| TASK INSTRUCTIONS |
The reply must return each line of the data exactly.

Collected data

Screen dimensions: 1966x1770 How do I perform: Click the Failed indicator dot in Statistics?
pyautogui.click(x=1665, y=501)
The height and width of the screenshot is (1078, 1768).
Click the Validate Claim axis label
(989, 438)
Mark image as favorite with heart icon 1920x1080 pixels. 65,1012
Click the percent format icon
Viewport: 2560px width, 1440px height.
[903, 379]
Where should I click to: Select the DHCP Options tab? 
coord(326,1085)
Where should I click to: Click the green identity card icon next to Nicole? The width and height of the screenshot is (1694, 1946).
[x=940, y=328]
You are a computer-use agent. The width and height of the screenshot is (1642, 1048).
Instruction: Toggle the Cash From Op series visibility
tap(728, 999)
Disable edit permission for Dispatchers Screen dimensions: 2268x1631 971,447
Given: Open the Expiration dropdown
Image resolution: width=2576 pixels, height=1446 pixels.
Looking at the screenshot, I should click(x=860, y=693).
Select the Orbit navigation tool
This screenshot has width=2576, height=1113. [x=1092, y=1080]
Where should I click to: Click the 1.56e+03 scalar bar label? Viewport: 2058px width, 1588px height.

| EXERCISE RESULT |
Screen dimensions: 1966x1770 How do I perform: Click the Failed indicator dot in Statistics?
pyautogui.click(x=1665, y=501)
The height and width of the screenshot is (1078, 1768).
Click the Validate Claim axis label
(989, 438)
Mark image as favorite with heart icon 1920x1080 pixels. 65,1012
Click the percent format icon
Viewport: 2560px width, 1440px height.
[903, 379]
Where should I click to: Select the DHCP Options tab? 
coord(326,1085)
Where should I click to: Click the green identity card icon next to Nicole? The width and height of the screenshot is (1694, 1946).
[x=940, y=328]
You are a computer-use agent. The width and height of the screenshot is (1642, 1048).
Instruction: Toggle the Cash From Op series visibility
tap(728, 999)
Disable edit permission for Dispatchers Screen dimensions: 2268x1631 971,447
Given: Open the Expiration dropdown
Image resolution: width=2576 pixels, height=1446 pixels.
Looking at the screenshot, I should click(x=860, y=693).
Select the Orbit navigation tool
This screenshot has width=2576, height=1113. [x=1092, y=1080]
Where should I click to: Click the 1.56e+03 scalar bar label? Viewport: 2058px width, 1588px height.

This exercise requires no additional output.